§ SELECTED TEXT
────────
If the reason for keeping the PIPE investors names anonymous isn’t for a particular business purpose, it raises a lot of questions, Clark says.
“In a sense, that’s consistent with Trump’s past practice—his refusal to disclose customers of the hotels and clubs,” she says. “And it raises the question of whether this is an arrangement motivated by normal business concerns or by future improper influence concerns.”
That, however is a long-term issue. In the short-term, Trump’s SPAC plans face a more immediate problem. In the same SEC filing in which DWAC’s organizers announced their spectacular $1 billion in PIPE funding, they also disclosed some less happy news—mainly that the SEC and the Financial Industry Regulatory Authority (FINRA) are probing the company’s first round of funding that came largely from hedge funds. In theory, this round came well before DWAC’s organizers ever conceived of a partnership with Trump to create a huge publicly traded media business to challenge the likes of Facebook and Netflix.
In fact, that’s the whole point of a SPAC. When a normal company goes public, it has a purpose—a business plan or a product—and investors get to look at the business and decide whether it’s something worth buying. But that’s a long arduous process that involves quite a bit of scrutiny. A SPAC, on the other hand, is a publicly traded company that can be launched quickly and easily into the market, where it will eventually find a business to acquire—but it’s not allowed to have a preexisting plan to merge with a specific company. In October, however, the New York Times reported that Patrick Orlando, the CEO of DWAC, had met with representatives of Trump about his proposed media idea as far back as April—despite the fact that DWAC did not go public until Sept. 3. Representatives of TMTG told the Times that the conversations were about a potential partnership between Trump and another SPAC that Orlando also was the CEO of, and were not related to DWAC’s involvement with Trump. Representatives from DWAC and Trump Media did not respond to requests for comment from Mother Jones.
────────
§ PROVIDED DATA
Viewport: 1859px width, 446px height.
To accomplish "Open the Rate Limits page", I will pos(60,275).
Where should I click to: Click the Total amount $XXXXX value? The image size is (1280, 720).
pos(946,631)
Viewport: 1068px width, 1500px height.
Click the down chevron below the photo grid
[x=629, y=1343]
────────
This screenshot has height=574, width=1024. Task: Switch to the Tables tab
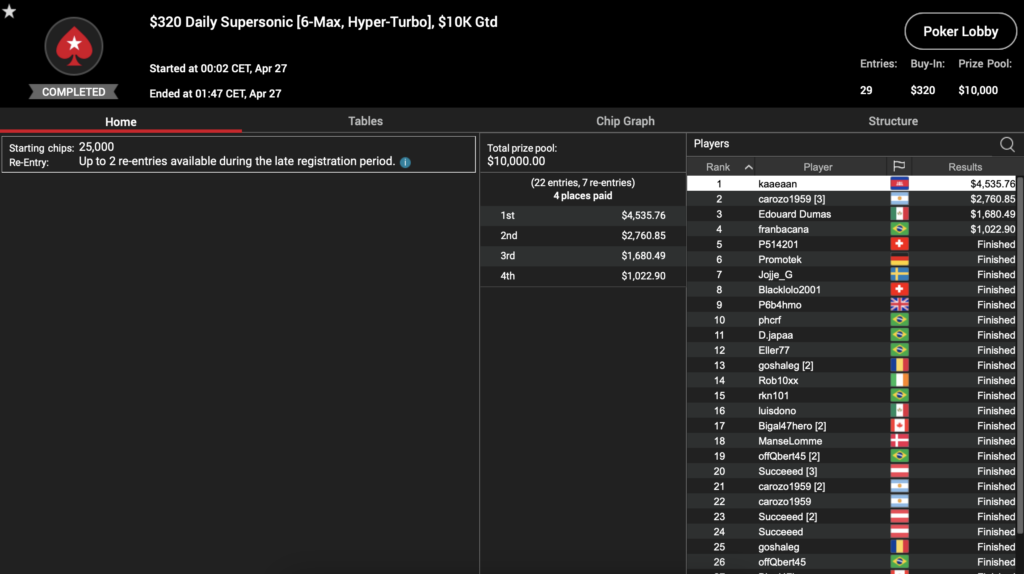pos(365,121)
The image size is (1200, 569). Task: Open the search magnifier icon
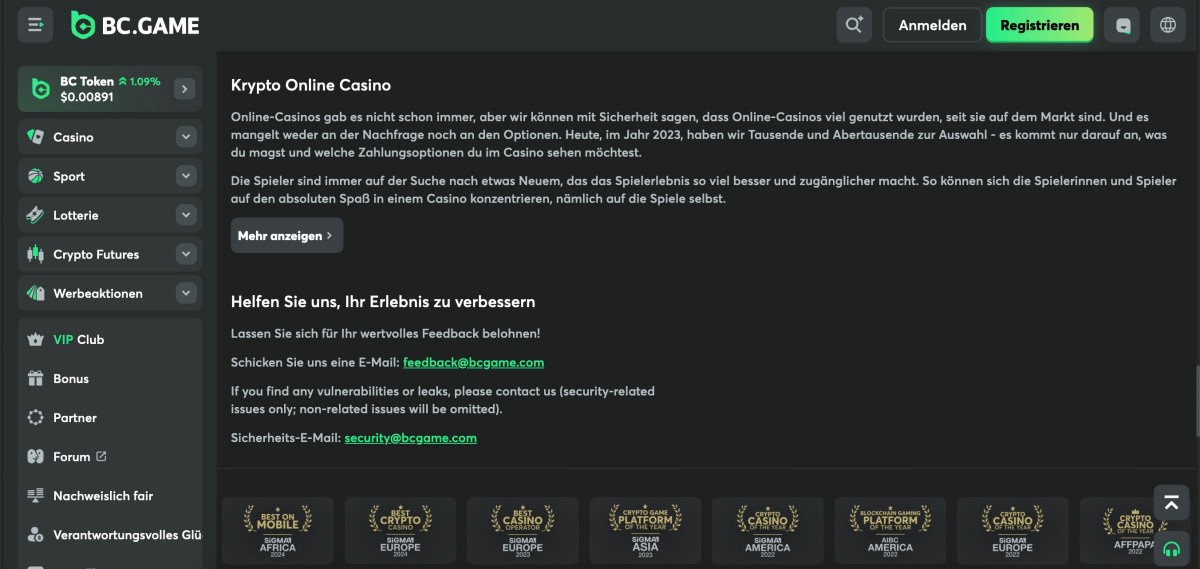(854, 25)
────────
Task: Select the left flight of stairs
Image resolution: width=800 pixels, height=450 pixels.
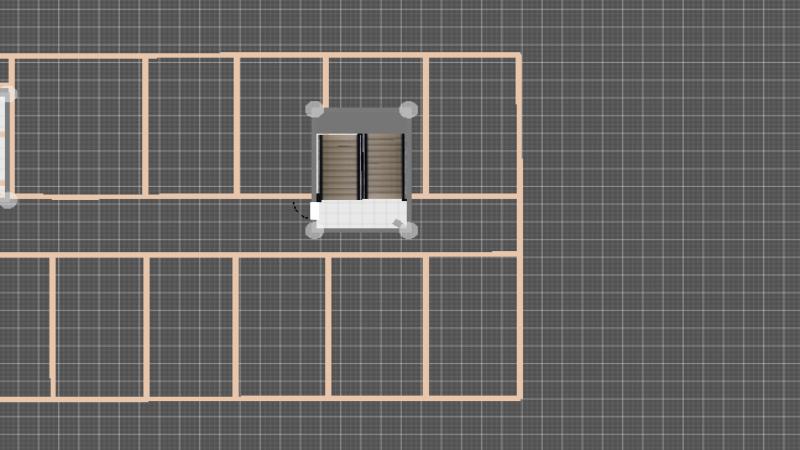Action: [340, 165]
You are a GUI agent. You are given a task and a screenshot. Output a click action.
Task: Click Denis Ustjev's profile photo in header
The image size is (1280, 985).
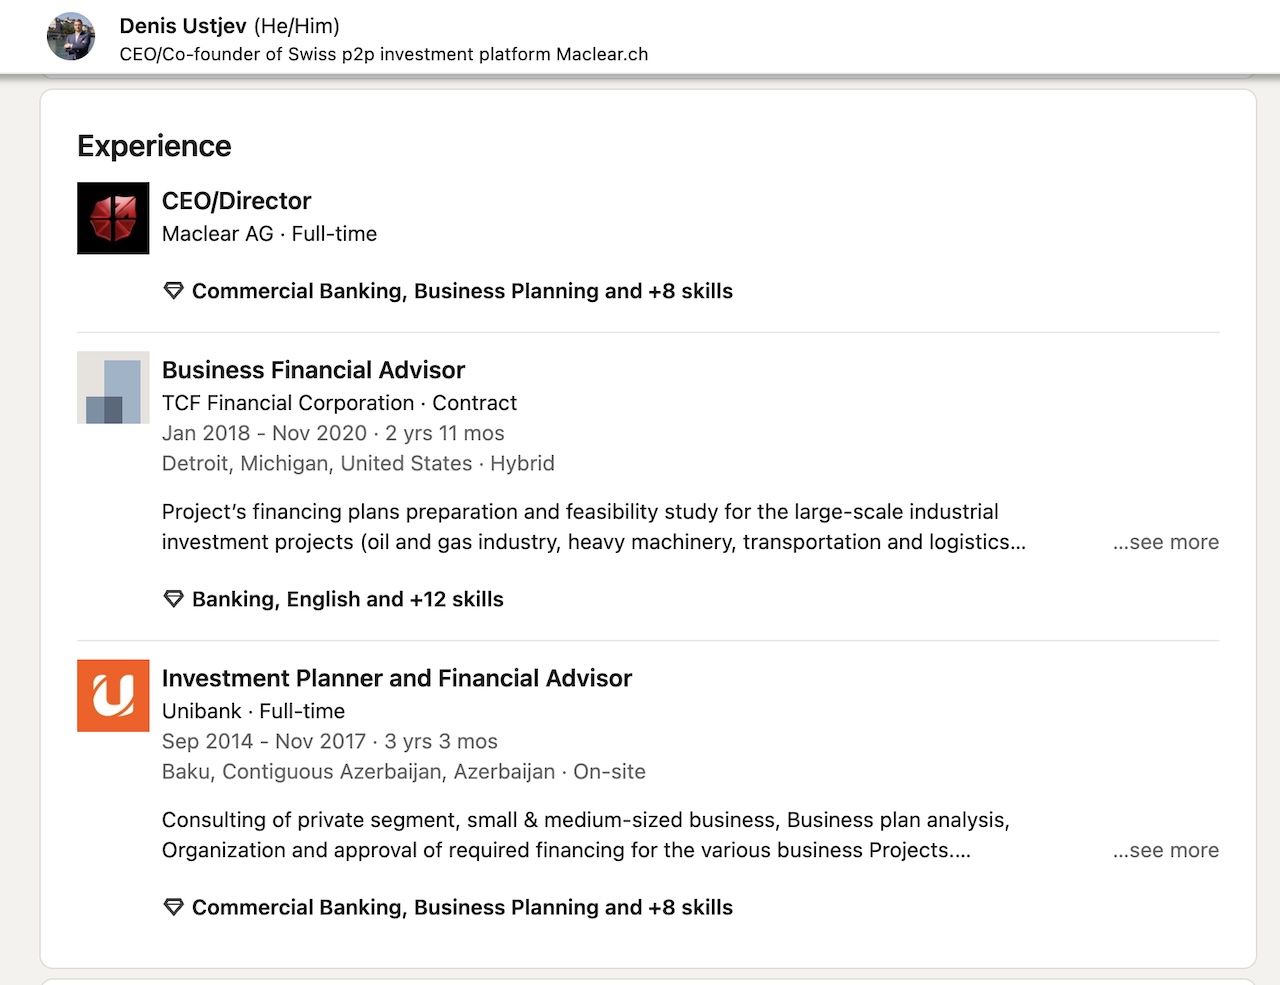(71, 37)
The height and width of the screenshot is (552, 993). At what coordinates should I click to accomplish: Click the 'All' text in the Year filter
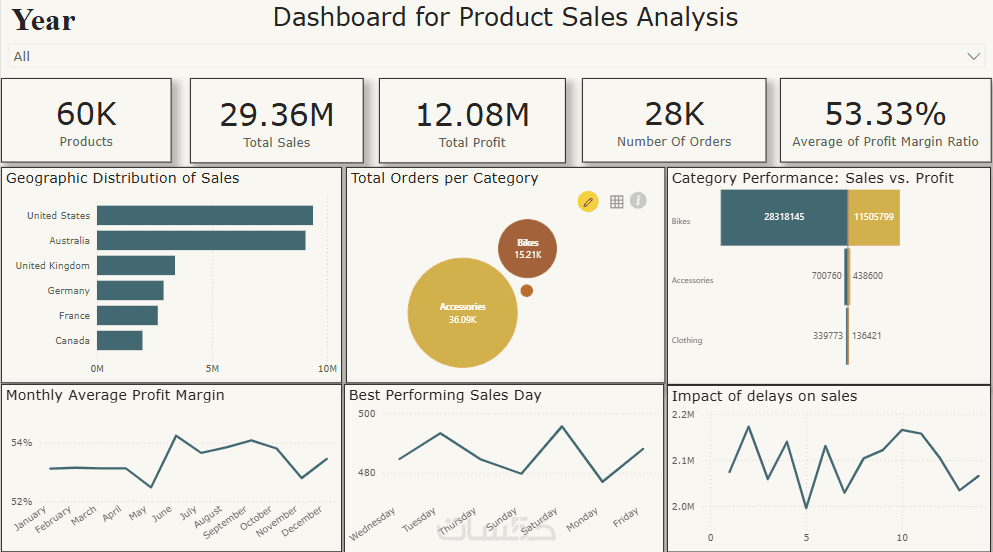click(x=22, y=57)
────────
§ WORK INSTRUCTIONS
(1) In the passage on Trump's SPAC plans, swap "Netflix" for "YouTube" and write out the part from "That, however is" to "Facebook and Netflix.".
(2) Continue the passage on Trump's SPAC plans from its last sentence.

§ YOUR RESPONSES
(1)
That, however is a long-term issue. In the short-term, Trump’s SPAC plans face a more immediate problem. In the same SEC filing in which DWAC’s organizers announced their spectacular $1 billion in PIPE funding, they also disclosed some less happy news—mainly that the SEC and the Financial Industry Regulatory Authority (FINRA) are probing the company’s first round of funding that came largely from hedge funds. In theory, this round came well before DWAC’s organizers ever conceived of a partnership with Trump to create a huge publicly traded media business to challenge the likes of Facebook and YouTube.

(2)
Not everyone is convinced—Sen. Elizabeth Warren, for instance, has called for an investigation, and apparently the SEC and FINRA are taking a look. According to the disclosure filed over the weekend by DWAC, the two regulators are asking questions about meetings between company officials and Trump Media representatives, as well as the identity of early investors. While publicly traded companies are required to disclose all sorts of potential risks—even some that seem fairly remote—Rodrigues says that a note reporting scrutiny from regulators is not normal.
“This is out of the ordinary,” she says. “It’s not good anytime that the regulators are asking questions.”
The development is potentially problematic for Trump’s media conglomerate dreams because the merger between DWAC, with its high stock price and $1 billion in PIPE funding, and the Trump Media & Technology Group hasn’t actually been consummated yet. It needs SEC approval, Rodrigues says.
“There’s a clock ticking, because they want to get this deal done and the SEC has to approve certain filings before it can go forward,” she says. “There will be a lot of pressure on the company to resolve it before the merger concludes.”
If it did turn out that Trump Media representatives were talking with DWAC officials before the deal was publicly announced, that would be no small matter, Rodrigues adds.
“The whole premise of a SPAC is supposed to be that it’s not a preordained conclusion,” Rodrigues says. “The sponsors go out and hunt for a target. And if before they start they already have a company in mind, not only are they misleading the public when they say there haven’t been any prior conversations, but it also makes it seem more like an inside deal.”